L'homme insipide

Sophie Breuleux
le 10 mars 2016

Il est très difficile de se relever d’une mauvaise première impression. C’est la raison pour laquelle les gens sourient, serrent des mains, s’efforcent de se rappeler du prénom des inconnus, et s’excusent au moment de leur échec. Des formations entières sont consacrées à faire une meilleure impression. Jean Joseph Beaulieu est une des rares personnes en nécessitant une deuxième, tant la première est rapidement oubliée.

Rien ne dépasse, rien n’accroche, rien ne ressort chez lui. Il n’est ni grand, ni petit. Ni gros, ni mince. Ni drôle, ni triste. Même son nez ne réussit à lui donner du caractère. La rumeur veut que sa mère, une femme polie, l’ait oublié à la station service à l’été de ses cinq ans. C’était de sa faute, vraiment, car il avait récemment arrêté de pleurer lorsque sa mère le laissait seul, ce qui s’avérait être la seule manière qu’elle avait de se rappeler de l’existence de son rejeton. Il passa la plus grande partie de son enfance et de son adolescence à être ignoré. De toute la classe 6B, il fut le seul à ne pas être tapé par le gros Gagnon.

Cette enfance ne traumatisa aucunement l’homme insipide, qui avait passé cette période de sa vie à faire un puzzle. Quand il eut fini, il en colla les pièces et accrocha son œuvre dans le garage de ses parents.
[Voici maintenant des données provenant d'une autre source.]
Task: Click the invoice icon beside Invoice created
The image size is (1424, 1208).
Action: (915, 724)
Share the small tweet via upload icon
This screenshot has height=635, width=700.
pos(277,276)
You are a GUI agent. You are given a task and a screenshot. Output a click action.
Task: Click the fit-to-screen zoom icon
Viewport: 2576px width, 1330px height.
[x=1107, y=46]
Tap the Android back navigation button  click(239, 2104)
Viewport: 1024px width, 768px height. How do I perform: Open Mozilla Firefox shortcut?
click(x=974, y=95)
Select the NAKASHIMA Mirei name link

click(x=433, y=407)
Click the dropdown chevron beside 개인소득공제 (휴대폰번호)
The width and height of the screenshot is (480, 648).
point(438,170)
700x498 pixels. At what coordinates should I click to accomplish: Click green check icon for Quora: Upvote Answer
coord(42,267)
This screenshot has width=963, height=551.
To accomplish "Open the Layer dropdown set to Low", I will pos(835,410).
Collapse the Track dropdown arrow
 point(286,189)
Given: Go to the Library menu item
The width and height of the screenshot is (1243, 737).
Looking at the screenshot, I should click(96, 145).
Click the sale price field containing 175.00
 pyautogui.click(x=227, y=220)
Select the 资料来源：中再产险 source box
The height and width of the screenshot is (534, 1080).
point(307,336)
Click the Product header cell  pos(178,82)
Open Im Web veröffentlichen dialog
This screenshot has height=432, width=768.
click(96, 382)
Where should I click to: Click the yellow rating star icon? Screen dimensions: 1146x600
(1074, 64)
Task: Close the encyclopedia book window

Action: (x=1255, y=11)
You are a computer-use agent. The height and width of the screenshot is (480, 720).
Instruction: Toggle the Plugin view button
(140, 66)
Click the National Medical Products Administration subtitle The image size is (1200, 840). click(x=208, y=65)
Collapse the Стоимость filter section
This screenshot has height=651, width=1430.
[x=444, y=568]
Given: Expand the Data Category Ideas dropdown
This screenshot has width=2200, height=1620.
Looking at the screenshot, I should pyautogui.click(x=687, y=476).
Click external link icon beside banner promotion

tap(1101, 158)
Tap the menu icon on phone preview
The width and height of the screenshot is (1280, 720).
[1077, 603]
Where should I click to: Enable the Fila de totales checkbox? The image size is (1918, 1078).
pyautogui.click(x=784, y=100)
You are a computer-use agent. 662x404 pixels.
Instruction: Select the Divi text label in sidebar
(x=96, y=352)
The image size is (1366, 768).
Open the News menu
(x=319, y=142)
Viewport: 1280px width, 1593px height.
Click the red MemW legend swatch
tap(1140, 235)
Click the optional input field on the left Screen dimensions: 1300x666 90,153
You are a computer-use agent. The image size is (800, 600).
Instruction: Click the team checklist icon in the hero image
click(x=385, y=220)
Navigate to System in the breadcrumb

Adulte, ses champs d’intérêt se sont arrêtés à la peinture à numéros. Tous les samedis, il s’installait au salon et s’appliquait à remplir tous les numéros un de sa toile de peinture bleue, pour ensuite appliquer la même couleur dans les numéros 2, et ainsi de suite. Une fois terminé, il appliquait une laque protectrice à son œuvre, et l’accrochait dans le garage de ses parents.

Mais à l’âge vénérable de trente-huit ans, il arriva à la fin de son bac de peinture Sico « Cobalt de Saxon ». C’était le temps de se trouver un nouveau passe-temps pour notre champion de la médiocrité.

Il ne savait pas par où commencer, et donc il ne commença pas. Mais après trois samedis, il commença à vachement s’ennuyer : il était tout de même humain. Il décida donc de faire le tour du bloc à pied. Mais étant de constitution faible, il dut s’arrêter à mi-chemin et s'asseoir sur un banc. Et soudain, regardant droit devant lui (où d'autre pouvait-il poser ses yeux ?), il fut pris d'une épiphanie. La bibliothèque municipale.

Après s'être reposé encore cinq minutes, Jean Joseph entra dans le bâtiment. Tant de livres ! Mais par où commencer ? se dit-il. Il agrippa donc le premier livre de la première étagère de la première rangée : « Les tondeuses électriques » par Sacha Aackard.

Cinq cent trente trois pages. Il n’avait jamais fait une peinture avec autant de numéros ! Il feuilleta les pages et vit qu'elles portaient toutes un nombre important de mots. Il fut empli d’humilité, mais il ne se découragea pas pour autant, car quand on choisit un nouveau passe-temps, il faut s’y tenir : l’homme insipide avait décidé qu’il allait lire tous les livres de la bibliothèque. Sur ce, il se rendit au comptoir d’informations et passa les quelques heures suivantes à laisser passer les personnes devant lui. À la fermeture, l'on remarqua finalement sa présence et il put obtenir sa carte de membre.

Il rentra chez lui, fébrile, et commenca à lire, immédiatement après avoir dîné, s'être brossé les dents et avoir arrosé ses plantes. Il ne s’ennuyait plus. Il va sans dire qu’il était très fier de son ingéniosité.

Le samedi suivant, il se rendit à la bibliothèque dans l’intention de prendre le deuxième livre de la première étagère de la première rangée : « Les tondeuses électriques » par Sacha Aackard.

Bon. Il se dit qu’il l’aimera autant que la première fois.